It’s Not Supposed To Be Like This
It’s not supposed to be like this.
It’s not supposed to be this easy. And when it’s hard, when it’s uncomfortable, we’re not supposed to be so rational. The give and take is not perfect. It’s never perfect. But it’s not utterly unfair and there’s this tendency towards seeking a compromise, towards looking out for the other’s comfort without ignoring our own needs.
It’s not supposed to be like that.
I’m not supposed to understand him this well.
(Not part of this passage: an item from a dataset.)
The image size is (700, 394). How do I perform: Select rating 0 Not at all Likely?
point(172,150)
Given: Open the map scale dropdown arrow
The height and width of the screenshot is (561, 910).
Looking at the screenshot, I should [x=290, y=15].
I’m not supposed to figure out how to give him what he needs like this, or derive so much joy in doing so. I’m not supposed to be so happy changing who I am and what I want because seeing that smile changes who I am and what I want. I note its causes and its rare surprise appearances, and I want to reproduce its causes. And I myself change as I change what I aim for.
And he smiles.
And it’s not supposed to be like that.
I’m not supposed to wake up knowing he’s just walked into the room. He’s not supposed to know just where and how much to tease me. Or how much I like taking sexual orders when I’m sleepy. Or how much I’m addicted to feeling him come inside me. He’s not supposed to make me ask for it. I’m not supposed to like it. We’re not supposed to keep our clothes on. Or off. Or feel this peaceful and relaxed and turned on. He’s not supposed to… set me off just thinking about my thighs tight around his hips, my legs locked around his ass, knees high and pulling him in. The way he’d tease my clit with the head of his cock. How he breathed into my hair and slid his cock in slow and held my hand with our fingers entwined while he pumped his come into my pussy. Looking into his eyes, just catching our breath, our legs still shaking.
I wasn’t supposed to say that.
We were supposed to just be experimenting. Don’t ask me what the hell happened. It’s not supposed to be like this. I mean, not only do we fuck like porno overachievers, we even make love.
Yep - I said it.
It’s not supposed to be like this.
He’s not supposed to be able to guess what I want or need before it occurs to me to mention it. He’s not supposed to be on the same page I am before I even told him what book we were reading. He’s not supposed to be so stubborn…
(…then again, neither am I.)
He’s not supposed to have earned my admiration and respect to such a degree that I would be willing to give up my life to ensure his survival, knowing it would be a sacrifice well worth making, within a few weeks of knowing him.
I’m not supposed to be like that.
I’m not supposed to be screaming things I don’t mean at the top of my lungs in an SUV while staring at signs of my future and realizing I might be on a steady path to somewhere…
…wherever the hell that is…
that I had no intention of even visiting.
It’s a sense of last-minute panic and impending doom. It’s smiling to yourself and feeling guilty like you sold yourself out but you liked the price. It’s frantically looking for excuses and exits, knowing all along that you’ve already made your decision.
It’s not supposed to be this easy.
This moment of clarity brought to you by Leos, vodka, and amateur strippers.
September 28th, 2006 at 3:34 pm
It sounds like you are in love Sabrina !!!! You said it so eloquently, all the fears and awed realization and secret joy and sudden comprehension mixed with wonder….
May he be worthy of you –
Sincerely,
Anne Elizabeth
September 28th, 2006 at 10:55 pm
It does sound like it.
Love isn’t something you *plan*.
September 29th, 2006 at 2:03 pm
I’ve been finding that out the hard way - as well as just how much it can disrupt and change the course of existing plans. (Not that I’m complaining…)
Thank you.
September 29th, 2006 at 3:34 pm
Go for it!!
September 30th, 2006 at 7:13 am
Ah, Sabrina. You are in love and I sigh this with a big happy sigh…I was reading along and my eyes opening wide because Aphrodite has been casting about apparently…maybe because of all the misery elsewhere in the world? I too am newly, deeply in love and it’s that same kind of “no way, too easy, too amazing” kind of thing. That wasn’t supposed to happen, neither of us looking nor expecting…
Anyhow. Rock on, girl.
September 30th, 2006 at 9:26 am
For this moment in time thats exactly the way its supposed to be and as time goes on it will be something else and thats the way it is supposed to be then. Nevermind the questioning just revel in the here and the now knowing that it is what it is. Enjoy.